My physiotherapist has given up on me. It’s as simple as that. He shook my hand. Said good luck. And let me go. I felt deserted.
So, it’s been a year. At 57 I am a little (175cm) old lady with a walker next to my bed to get me out of it, help with the basic things in life and no way to get myself from one place to another without having a ride. I am still holding on to my new strategy of not giving in, going for what I want and planned, but often it totally takes the toll out of me and sometimes it’s frankly not worth it. Other times, it’s simply not possible.
I shouldn’t complain though. It’s just pain and immobility. Things could be so much worse. And I am very well taken care of.
My two free spirited sons who are struggling to make a future and living in art, music and film are both now hired by Peter and Civil Care. Their mother’s misfortune has given them a part time day job, which was exactly the fortune they needed, and I get to see my sons most every day! It actually works surprisingly well and so my lying-on-the-couch-life has become a win-win situation for everyone involved!

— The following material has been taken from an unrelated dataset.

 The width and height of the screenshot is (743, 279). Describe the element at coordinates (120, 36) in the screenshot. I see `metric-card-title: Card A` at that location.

Well, that is, looking beside the fact that there isn’t a lot of winning in lying on the couch for me. I hate it. It is not the life I want.
Two hours later
Trouble 2 locked my door behind him when he left. Turned the lights out downstairs. Let my cat out although she didn’t ask for it. It’s set so I won’t have to go downstairs again tonight. It’s set for me moving around as little as possible.

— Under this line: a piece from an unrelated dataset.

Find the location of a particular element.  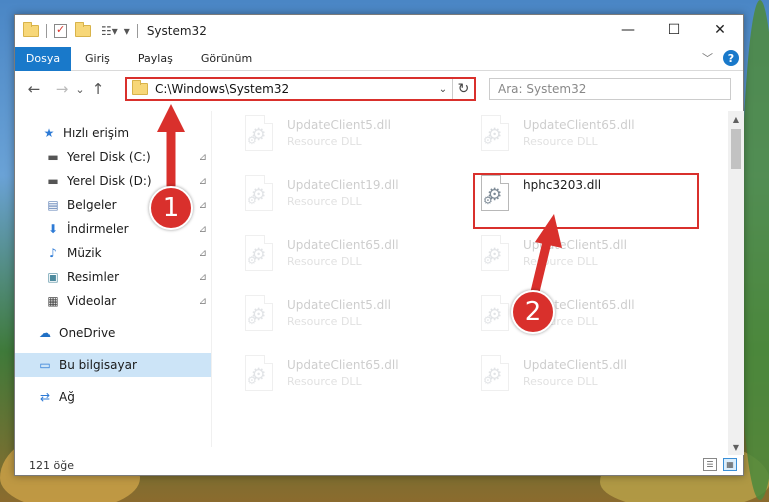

Trouble 2 was here fixing me a nice salmon for dinner. I could hardly sit up in my couch eating it. I turned acute while he was here. Shooting pain in my right side. Shooting pain is the worst. It makes my body and me terrified. It makes me need the bathroom not knowing if I can’t get myself there. It shuts my brain down.
Trouble 2 just called. Telling me he and Audrey will be coming here staying over until tomorrow. I am closing my eyes trying to convince him that they don’t need to. I know, he says, since you didn’t ask me, but it feels better. I am saying I hate them needing feeling better for my sake. I know, he says, but it feels nicer. It’s not a sacrifice.
I let go of some built up moist in my eyes.
It’s been a year now. It’s a very sad anniversary. I don’t know how to get out of this physical misery more than a day now and then. I don’t know how to reach some stability to trust. I don’t have a clue. And my physio has given up on me. But I know there is a caring son and a girlfriend on their way over here. What more can I ask for?